3. Association between menstruation duration or TRM and the
clinical characteristics of the patients and the measurement data of CSD
by univariate analysis.
Interestingly, we find that the thickness of the muscular layer of the
lower segment of the uterus in the menstruation ≤7 days group is
significantly lower than that in the menstruation >7 days
group (22.67±26.88 vs. 31.77±27.84, p < 0.05). The width of
the CSD via MRI of the menstruation ≤ 7 days group is 13.27±8.14 mm,
which is significantly lower than that of the
menstruation>7 days group (14.99±8.04 mm). 47.61%
(409/859) of the patients from the TRM≥5.39 mm group has an anterior
position of the uterus and only 23.46% (19/81) of patients from the
TRM<5.39 mm group had an anterior position of the uterus. When
TRM is≥5.39 in postoperative, the TRM is thicker in preoperative
(2.79±1.87 vs. 2.16±0.93, p < 0.05) (eTable 3 in the
Supplement).
4. Multivariable linear
regression models for the association of CSD parameters and optimal
healing/menstrual improvement/TRM
The multiple linear regression results based on the entire sample are
presented in
Table 1. There is a significant negative association between CSD width
and myometrial
layer thickness of the lower uterine segment in the optimal healing
group. Additionally,
there is a significant positive association between the length and depth
of the CSD in
the optimal healing group. However, there is no significant association
between CSD
width and TRM improvement; however, a significant positive association
between
CSD depth and TRM is observed, and the uterine position is significantly
associated
with TRM improvement. Even so, the width of the CSD is significantly
associated with menstrual improvement. Additionally, there is a
significant positive association
between menstrual cycle duration and CSD length or depth in favor of
menstrual
improvement.
5. A prediction
model for the optimal healing of CSD
Multivariable logistic regression analysis is used to assess the
individualized
prediction model, and the final nomogram bases on logistic regression
analysis in the
training cohort is built. Both the thickness and width of the CSD via
MRI are negatively associated withoptimal healing (p<0.05).

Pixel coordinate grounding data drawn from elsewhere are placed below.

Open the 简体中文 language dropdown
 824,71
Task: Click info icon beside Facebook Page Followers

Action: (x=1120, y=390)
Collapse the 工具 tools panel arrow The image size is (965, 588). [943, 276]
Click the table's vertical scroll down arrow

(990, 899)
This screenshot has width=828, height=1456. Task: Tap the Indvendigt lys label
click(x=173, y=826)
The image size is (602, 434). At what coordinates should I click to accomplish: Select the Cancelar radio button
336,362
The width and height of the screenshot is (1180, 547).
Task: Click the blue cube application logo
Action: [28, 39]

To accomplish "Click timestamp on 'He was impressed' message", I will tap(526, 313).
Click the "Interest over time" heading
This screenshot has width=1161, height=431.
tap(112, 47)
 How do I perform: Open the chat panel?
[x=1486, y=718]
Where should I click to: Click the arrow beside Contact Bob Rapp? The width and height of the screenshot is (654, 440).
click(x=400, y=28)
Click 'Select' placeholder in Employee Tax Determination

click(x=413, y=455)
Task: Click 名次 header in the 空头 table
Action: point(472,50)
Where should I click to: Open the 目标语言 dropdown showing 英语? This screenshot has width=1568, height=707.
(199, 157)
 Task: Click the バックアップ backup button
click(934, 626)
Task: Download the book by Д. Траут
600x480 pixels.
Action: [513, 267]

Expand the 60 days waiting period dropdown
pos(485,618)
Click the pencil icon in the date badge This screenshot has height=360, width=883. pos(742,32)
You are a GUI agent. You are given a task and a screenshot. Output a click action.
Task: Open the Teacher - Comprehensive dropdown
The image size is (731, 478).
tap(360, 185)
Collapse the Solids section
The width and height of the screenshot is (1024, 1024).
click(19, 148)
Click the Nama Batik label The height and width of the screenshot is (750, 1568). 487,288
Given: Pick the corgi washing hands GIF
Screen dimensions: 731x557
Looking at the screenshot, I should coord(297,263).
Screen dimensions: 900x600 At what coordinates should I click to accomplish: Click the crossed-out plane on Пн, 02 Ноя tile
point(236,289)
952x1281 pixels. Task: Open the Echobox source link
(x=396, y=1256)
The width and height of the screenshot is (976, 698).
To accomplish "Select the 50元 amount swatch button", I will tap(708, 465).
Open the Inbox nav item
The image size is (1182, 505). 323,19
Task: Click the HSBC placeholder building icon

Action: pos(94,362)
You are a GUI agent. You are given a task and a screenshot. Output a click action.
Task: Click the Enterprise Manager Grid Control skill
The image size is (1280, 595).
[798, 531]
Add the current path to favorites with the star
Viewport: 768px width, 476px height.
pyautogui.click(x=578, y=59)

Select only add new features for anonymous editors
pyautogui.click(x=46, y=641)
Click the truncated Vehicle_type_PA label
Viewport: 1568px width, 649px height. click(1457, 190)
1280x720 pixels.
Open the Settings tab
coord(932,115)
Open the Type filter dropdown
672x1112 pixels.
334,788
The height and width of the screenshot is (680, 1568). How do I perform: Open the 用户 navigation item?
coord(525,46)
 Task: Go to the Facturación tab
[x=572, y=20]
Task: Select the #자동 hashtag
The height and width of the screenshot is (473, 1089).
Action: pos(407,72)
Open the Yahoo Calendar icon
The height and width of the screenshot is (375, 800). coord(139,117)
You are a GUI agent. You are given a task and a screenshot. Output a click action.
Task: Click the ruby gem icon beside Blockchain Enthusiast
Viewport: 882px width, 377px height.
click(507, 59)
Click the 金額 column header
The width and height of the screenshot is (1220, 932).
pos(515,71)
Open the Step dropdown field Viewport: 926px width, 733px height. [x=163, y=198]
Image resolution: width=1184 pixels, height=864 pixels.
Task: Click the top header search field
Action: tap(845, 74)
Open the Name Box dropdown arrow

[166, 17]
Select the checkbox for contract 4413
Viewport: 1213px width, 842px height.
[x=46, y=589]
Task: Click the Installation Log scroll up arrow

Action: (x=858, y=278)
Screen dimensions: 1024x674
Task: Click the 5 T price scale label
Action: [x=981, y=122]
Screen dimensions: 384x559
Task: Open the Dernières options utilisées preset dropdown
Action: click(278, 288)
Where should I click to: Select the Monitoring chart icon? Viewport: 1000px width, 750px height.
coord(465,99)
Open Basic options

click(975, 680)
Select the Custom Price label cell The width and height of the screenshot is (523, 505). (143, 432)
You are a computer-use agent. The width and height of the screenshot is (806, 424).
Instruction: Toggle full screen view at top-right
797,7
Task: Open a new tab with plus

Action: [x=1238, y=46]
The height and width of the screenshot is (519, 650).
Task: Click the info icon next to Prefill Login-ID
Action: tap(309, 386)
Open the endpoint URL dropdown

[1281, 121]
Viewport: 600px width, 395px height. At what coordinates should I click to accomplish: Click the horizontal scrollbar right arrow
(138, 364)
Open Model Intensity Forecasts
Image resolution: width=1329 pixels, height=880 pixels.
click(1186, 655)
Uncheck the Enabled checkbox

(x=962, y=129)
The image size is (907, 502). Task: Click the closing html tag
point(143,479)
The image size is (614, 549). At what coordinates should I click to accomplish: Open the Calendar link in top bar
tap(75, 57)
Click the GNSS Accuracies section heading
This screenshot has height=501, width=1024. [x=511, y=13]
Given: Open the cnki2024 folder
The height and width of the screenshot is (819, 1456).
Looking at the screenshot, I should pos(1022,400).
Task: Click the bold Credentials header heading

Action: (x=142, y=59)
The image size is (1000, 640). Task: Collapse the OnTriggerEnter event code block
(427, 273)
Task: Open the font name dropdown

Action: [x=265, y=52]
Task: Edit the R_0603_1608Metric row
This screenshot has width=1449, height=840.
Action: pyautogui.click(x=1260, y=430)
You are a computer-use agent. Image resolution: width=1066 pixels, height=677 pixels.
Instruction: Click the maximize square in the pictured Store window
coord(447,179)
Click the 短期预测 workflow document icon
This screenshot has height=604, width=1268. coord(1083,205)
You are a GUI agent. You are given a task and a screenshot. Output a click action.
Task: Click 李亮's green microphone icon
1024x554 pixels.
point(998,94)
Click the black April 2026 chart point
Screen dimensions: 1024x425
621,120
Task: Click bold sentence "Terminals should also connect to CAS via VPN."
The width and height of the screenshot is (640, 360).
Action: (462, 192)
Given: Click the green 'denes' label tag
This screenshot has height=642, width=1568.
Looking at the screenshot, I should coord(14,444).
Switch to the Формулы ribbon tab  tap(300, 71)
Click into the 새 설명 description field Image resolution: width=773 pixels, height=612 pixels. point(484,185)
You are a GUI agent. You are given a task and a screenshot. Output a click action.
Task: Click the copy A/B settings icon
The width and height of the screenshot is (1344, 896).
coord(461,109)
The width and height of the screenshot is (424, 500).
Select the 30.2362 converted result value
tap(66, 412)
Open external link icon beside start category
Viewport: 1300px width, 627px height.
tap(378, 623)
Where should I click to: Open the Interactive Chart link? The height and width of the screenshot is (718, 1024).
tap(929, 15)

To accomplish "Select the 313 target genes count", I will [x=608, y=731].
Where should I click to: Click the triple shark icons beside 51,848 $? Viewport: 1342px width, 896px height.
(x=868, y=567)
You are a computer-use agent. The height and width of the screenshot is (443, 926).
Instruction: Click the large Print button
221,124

CSD depth,CSD length,the menstrual cycle after cesarean section, and the
timing of surgery in the cesarean section was positively associated with
optimal healing (p < 0.05). The model derived from the
estimated β-regression coefficients of twelve variables is developed as
a nomogram (Figure 2A, eTable 4 in the Supplement). The calibration
curve of the nomogram shows adequate agreement between observation and
prediction in the training cohort and internal validation cohort (Figure
2C-2E). The Hosmer‒Lemeshow test returned a nonsignificant value (P =
0.419 in the training cohort, P = 0.963 in the internal validation
cohort). This result represent no departure from a perfect fit. The
C-index for the prediction model is 0.790 for the training cohort. The
calibration curve depicted the calibration of the model in terms of the
agreement between the observed outcome of optimal healing and the
predicted risk of optimal healing. Furthermore, the prediction nomogram
yielded a C-index of 0.823 according to internal validation of the
nomogram. The decision curve analysis for the nomogram is presented in
Figure2B.The net benefit is comparable within this range based on the
nomogram. With the nomogram model, we can provide patient treatment
recommendations.
6. The
predictive score model
The predictive score of each predictor is assigned by dividing the beta
coefficient from the logistic regression model by 0.20 (eTable 5 in the
Supplement). Thickness is given the highest score of 9.0, and CSD length
is given the lowest score of 0.5. The menstrual cycle after C-sections
is given a score of 3.0. CSD width is given a score of 6.0, and the
timing of surgery in the cesarean section is given a score of 4.0. Total
scores range from 0 to 25 points with a cutoff point of 16.5 (Table 2).
When the score ≥16.5, the patient can be predicted to achieve optimal
healing. This suggests that we can improve the surgical protocol or
change the treatment plan if the score is <16.5.